I was at Old Westbury in 1990, I was there to study Spanish education, I wanted to be a teacher.
This was my third year of college, I attended two years at Fulton Montgomery College in Johnstown, New York, then I moved to the Old Westbury campus in 1990, to begin finishing my Bachelors degree.
I remember Johnstown with affection, it was a small college tucked into the hills and rural area of the foothills just before the Adarondac mountains.
Fulton Montgomery was a quiet place of green hills and fields of grass and flowers.
I remember jogging around the campus, I nearly destroyed my knees, I gave up running.
I did however have mental problems, I was nervous and scared most of the time of my being there at Fulton Montgomery.
I loved the nature around me that was gorgeous, it helped ease my fears, but not completely.
I would often get depressed and suicidal, it was a strange world to live in, to be surrounded by the beauty of nature and still be miserable while in the middle of nature.
And so I finished my stint at Fulton Montgomery and chose to move to Long Island to the Old Westbury campus to begin my third year of study, .

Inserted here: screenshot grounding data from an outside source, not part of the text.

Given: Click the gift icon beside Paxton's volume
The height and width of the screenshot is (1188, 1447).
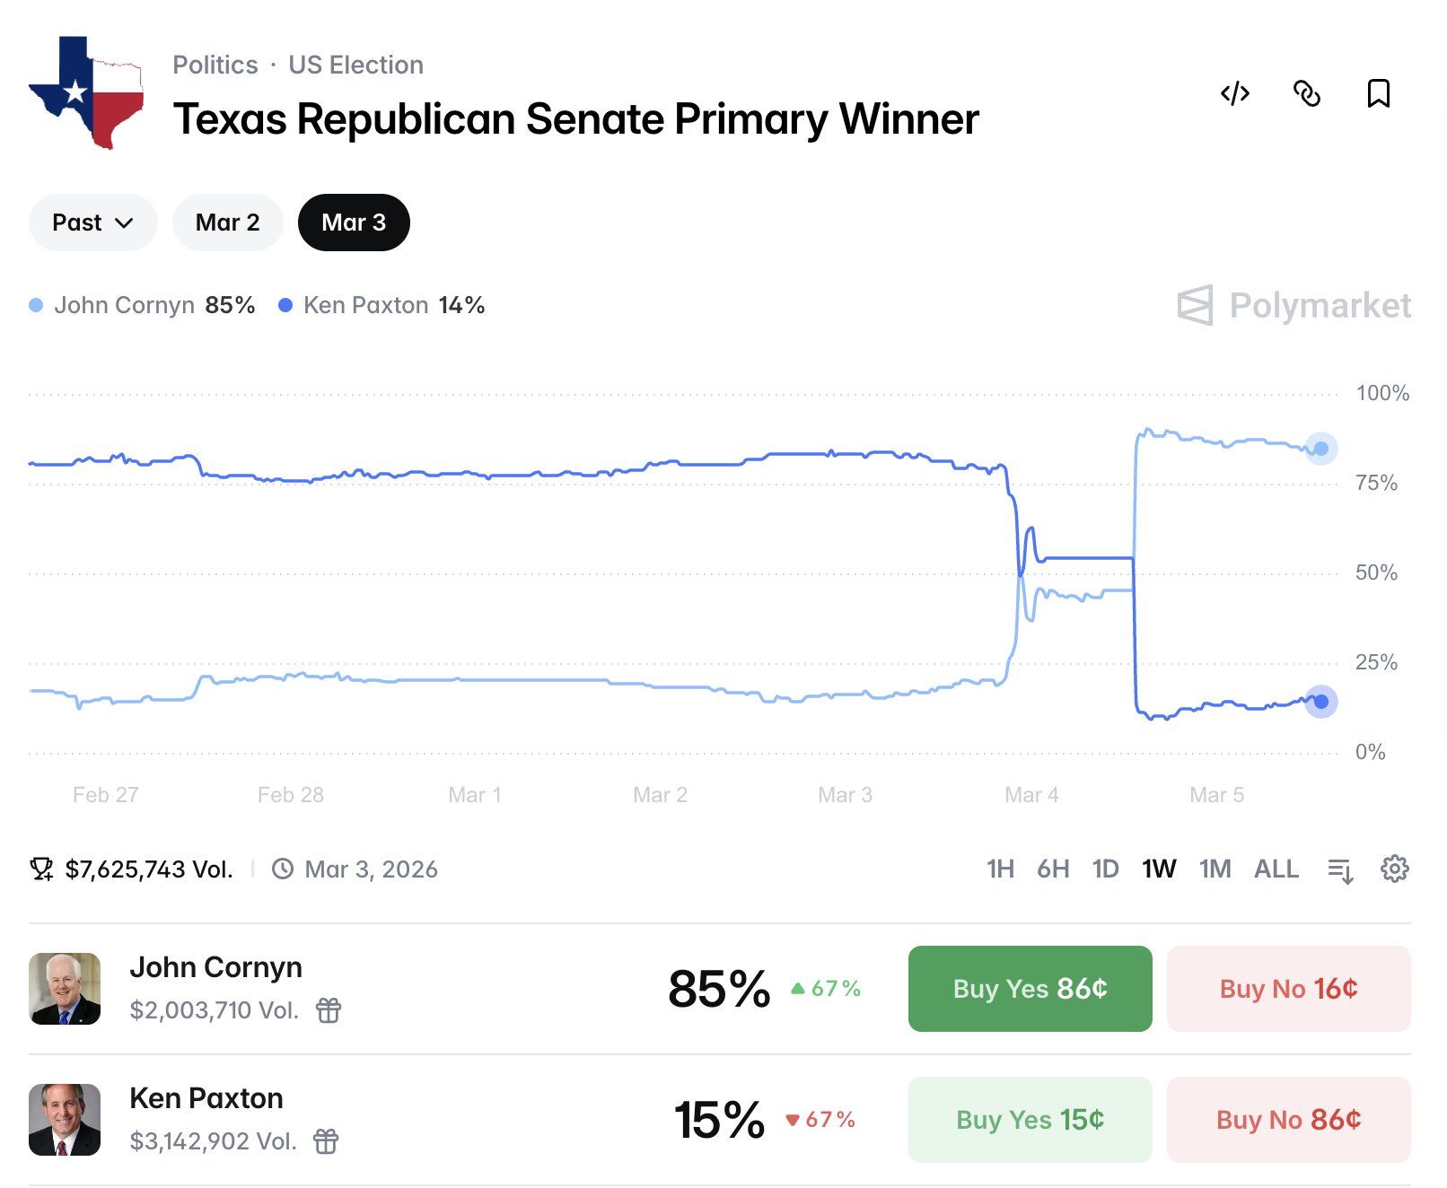Looking at the screenshot, I should 326,1141.
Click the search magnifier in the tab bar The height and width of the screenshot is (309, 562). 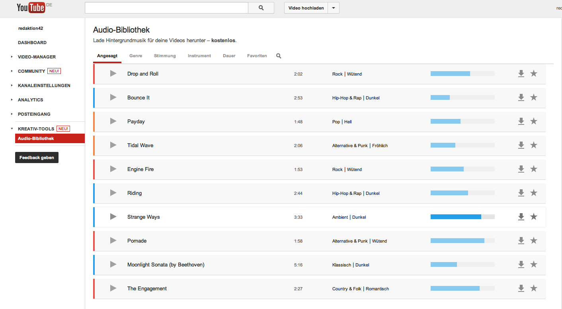279,56
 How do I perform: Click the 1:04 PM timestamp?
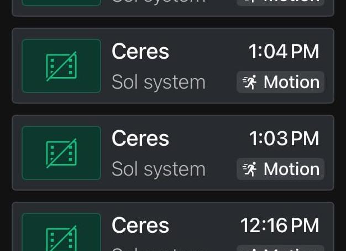point(284,52)
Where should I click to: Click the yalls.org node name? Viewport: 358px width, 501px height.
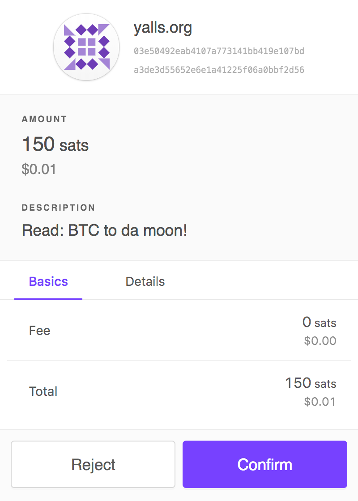162,28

This was a unique and beautiful campus, 600 acres of woods and nature surrounding the campus, I remember the early mornings as I went to morning classes the birds in the trees and the smell of nature.
Yet I was alone, alone in the romantic sense, I yearned to fall in love, to be with my soul mate, the love of my life who I believed was out there somewhere waiting for me.
I tried to get the attention and interest from some of the girls who were students there, I had no luck, I was still alone.
Out of desperation I placed an ad in the Village Voice, a New York City paper not to far from Long Island.
The first responses I got were dead ends, I had contacted no one of interest, I began to despair of my loneliness.
However, I got a letter from Harlem in the city, it was a hand written letter describing herself and what she was looking for.
We exchanged several letters, her name was Arlene Denise Crockwell.
We talked on the phone a lot and in one of those conversations I got angry and hung up on her, I thought that was another dead end.
I had forgotten though that Arlene already had my address, I put it as the return address on my letters to her, and keep in mind we had never met in person yet.
Out of anger and rage Arlene took the subway and the Long Island Rail Road to my campus, she even had the number of my exact room location.
I was watching television in a deep abyss of loneliness when there was loud banging on my dorm room door.
It was Arlene, called Denise by her family, she was a black girl from Harlem, a world and place that was so different then my own world.
My initial anger toward her abated and we talked and I gave her a tour of the campus.
I went to Harlem a couple of times to see her and meet her family, she was adopted.
For some reason her mother packed up all of Arlene's clothes and threw her out of their apartment into the streets.
I could not let her be homeless, so against campus policy I hid her in my dorm room.
I searched for a place for her to live, I called women shelters and homeless shelters in general, there were no takers.
As the weeks passed and I was gaining no head way in finding her somewhere to go, my room mates became more angry that Arlene was there.
There was only one solution, to leave college and return to my home town of Rochester, NY.
There me and Arlene found an apartment together.
I was in love, this was the person that was waiting to meet me by fate, she became the love of my life where no other woman in my future could replace.
We had been through much so much together and then we were blind sided, everything changed, in 1991. Arlene, Denise, was diagnosed as HIV positive. AIDS.
She had amazing strength and fortitude
They, the doctors, told us as Arlene started to show symptoms of AIDS that she would be dead within a year, 1992.
This did not happen, not in a year anyway, Arlene, Denise survived another ten years, ten of the best years of my life, she was the love of my life that no woman could match.